Hacker News new | ask | show | jobs
by Scene_Cast2 100 days ago
Are there any good static (i.e. not runtime) type checkers for arrays and tensors? E.g. "16x64x256 fp16" in numpy, pytorch, jax, cupy, or whatever framework. Would be pretty useful for ML work.
5 comments

We're working on statically checking Jaxtyping annotations in Pyrefly, but it's incomplete and not ready to use yet :)
This would be an insta-switch feature for me! Jaxtyping is a great idea, but the runtime-only aspect kills it for me - I just resort to shape assertions + comments, but it's a pretty poor solution.

A follow-up question: Google's old `tensor_annotations` library (RIP) could statically analyse operations - eg. `reduce_sum(Tensor[Time, Batch], axis=0) -> Tensor[Batch]`. I guess that wouldn't come with static analysis for jaxtyping?

- /?hnlog pycontract icontract https://westurner.github.io/hnlog/ :

From https://news.ycombinator.com/item?id=14246095 (2017) :

> PyContracts supports runtime type-checking and value constraints/assertions (as @contract decorators, annotations, and docstrings).

> Unfortunately, there's yet no unifying syntax between PyContracts and the newer python type annotations which MyPy checks at compile-type.

Or beartype.

Pycontracts has: https://andreacensi.github.io/contracts/ :

  @contract
  def my_function(a : 'int,>0', b : 'list[N],N>0') -> 'list[N]':
  
  @contract(image='array[HxWx3](uint8),H>10,W>10')
  def recolor(image):
For icontract, there's icontract-hyothesis.

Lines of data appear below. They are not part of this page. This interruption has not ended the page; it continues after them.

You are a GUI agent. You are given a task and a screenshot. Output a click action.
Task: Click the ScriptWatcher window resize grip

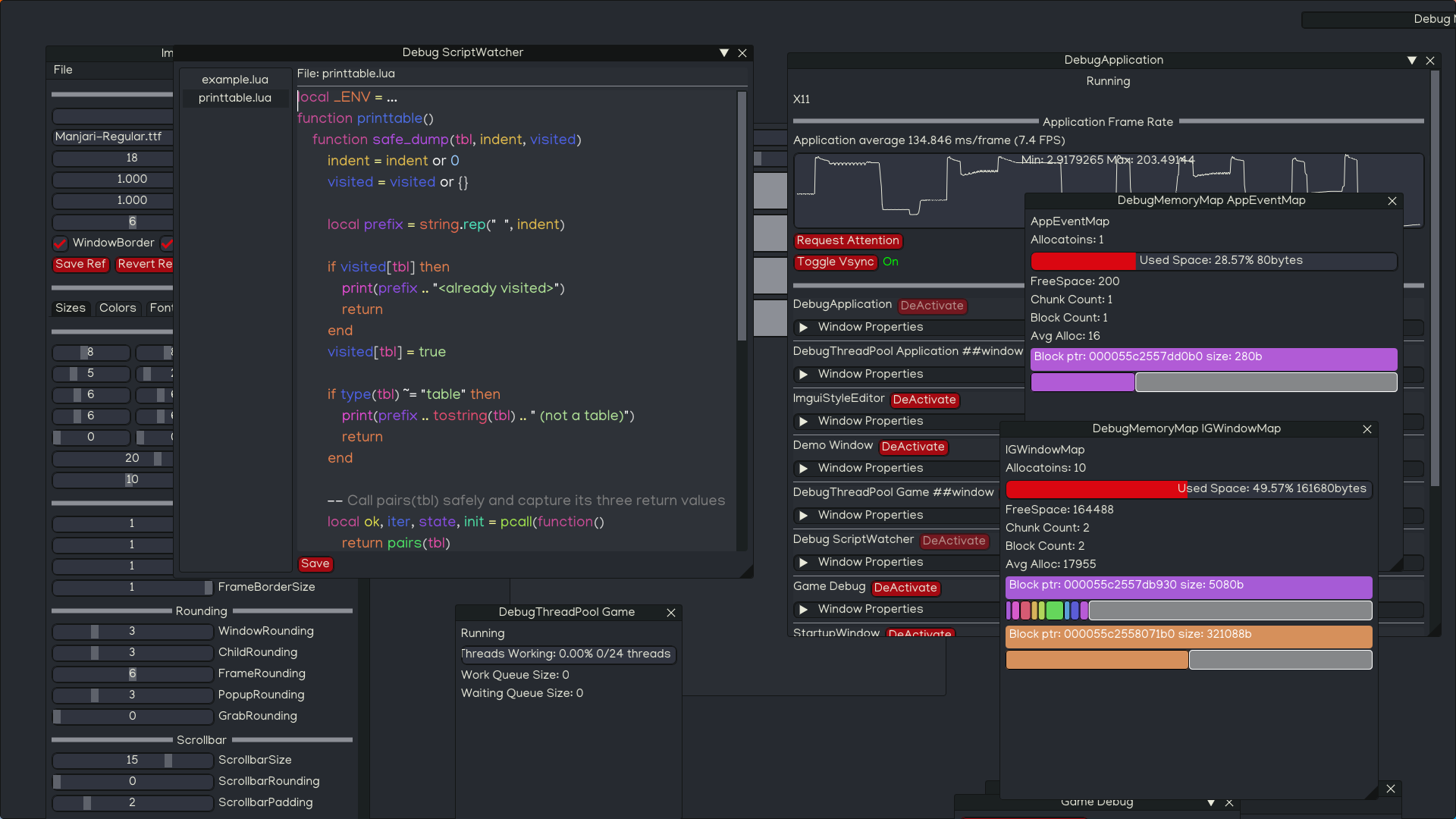747,572
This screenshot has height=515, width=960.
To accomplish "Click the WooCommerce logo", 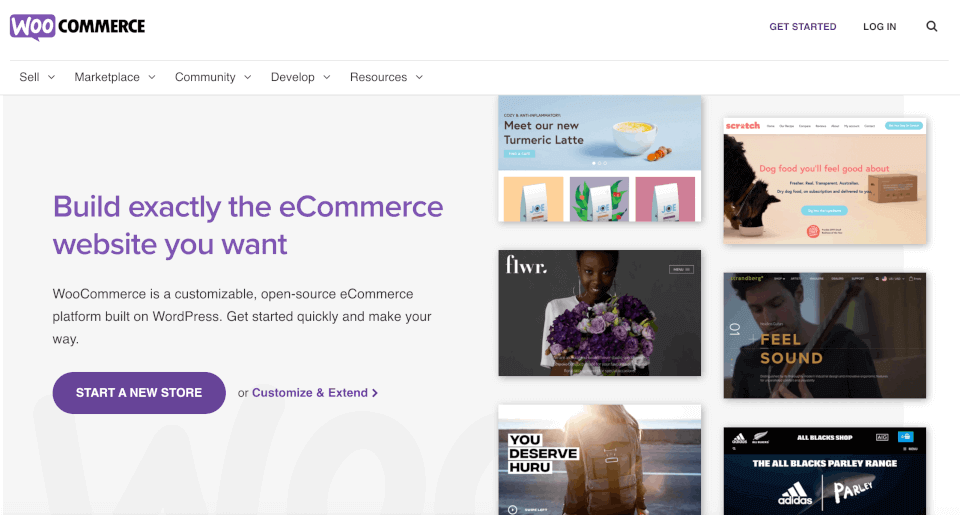I will pyautogui.click(x=77, y=26).
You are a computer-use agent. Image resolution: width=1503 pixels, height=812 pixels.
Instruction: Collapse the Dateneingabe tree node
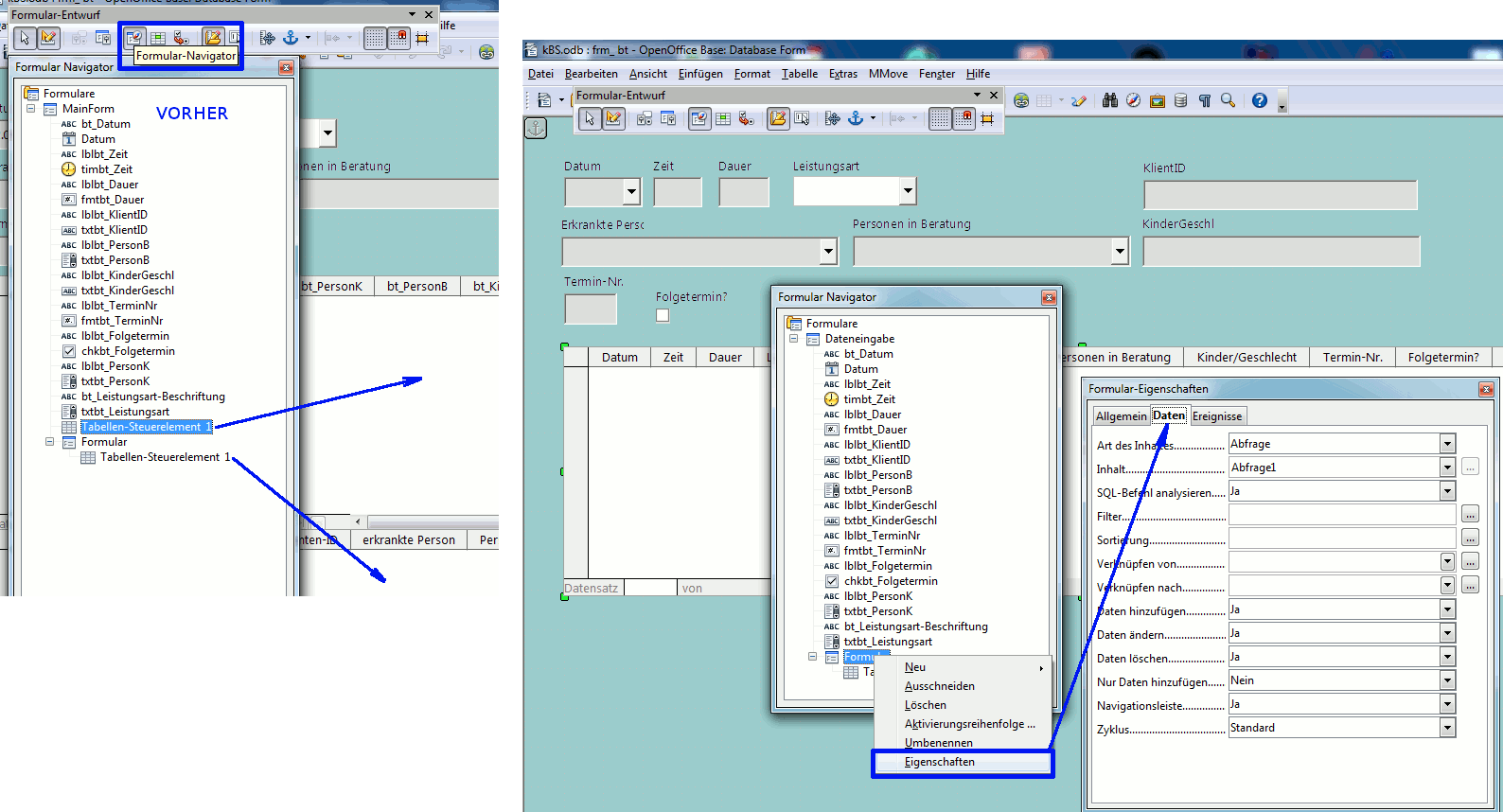(794, 339)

parquery/icontract: https://github.com/Parquery/icontract :

> There exist a couple of contract libraries. However, at the time of this writing (September 2018), they all required the programmer either to learn a new syntax (PyContracts) or to write redundant condition descriptions ( e.g., contracts, covenant, deal, dpcontracts, pyadbc and pcd).

  @icontract.require(lambda x: x > 3, "x must not be small")
  def some_func(x: int, y: int = 5) -> None:
icontract with numpy array types:

  @icontract.require(lambda arr: isinstance(arr, np.ndarray))
  @icontract.require(lambda arr: arr.shape == (3, 3))
  @icontract.require(lambda arr: np.all(arr >= 0), "All elements must be non-negative")
  def process_matrix(arr: np.ndarray):
      return np.sum(arr)

  invalid_matrix = np.array([[1, -2, 3], [4, 5, 6], [7, 8, 9]])
  process_matrix(invalid_matrix)
  # Raises icontract.ViolationError
Parquery/icontract: https://github.com/Parquery/icontract

mristin/icontract-hypothesis: https://github.com/mristin/icontract-hypothesis :

> The result is a powerful combination that allows you to automatically test your code. Instead of writing manually the Hypothesis search strategies for a function, icontract-hypothesis infers them based on the function's precondition. This makes automatic testing as effortless as it goes.

pschanely/CrossHair: An analysis tool for Python that blurs the line between testing and type systems https://github.com/pschanely/CrossHair :

> If you have a function with type annotations and add a contract in a supported syntax, CrossHair will attempt to find counterexamples for you: [gif]

> CrossHair works by repeatedly calling your functions with symbolic inputs. It uses an SMT solver (a kind of theorem prover) to explore viable execution paths and find counterexamples for you

Check out optype (specifically the optype.numpy namespace). If you use scipy, scipy-stubs is compatible and the developer of both is very active and responsive. There's also a new standalone stubs library for numpy called numtype, but it's still in alpha.
Jaxtyping is the best option currently - despite the name it also works for Torch and other libs. That said, I think it still leaves a lot to be desired. It's runtime-only, so unless you wire it into a typechecker it's only a hint. And, for me, the hints aren't parsed by Intellisense, so you don't see shape hints when calling a function - only when directly reading the function definition.

Personally, I also think the syntax is a little verbose: for a generic shape hint you need something like `Shaped[Array, "m n"]`. But 95% of the time I only really care about the shape "m n". It doesn't sound like much, but I recently tried hinting a codebase with jaxtyping and gave up because it was adding so much visual clutter, without clear benefits.

There have been some early proposals to add something like that, but none of them have made it very far yet. As you might imagine, it's a hard problem!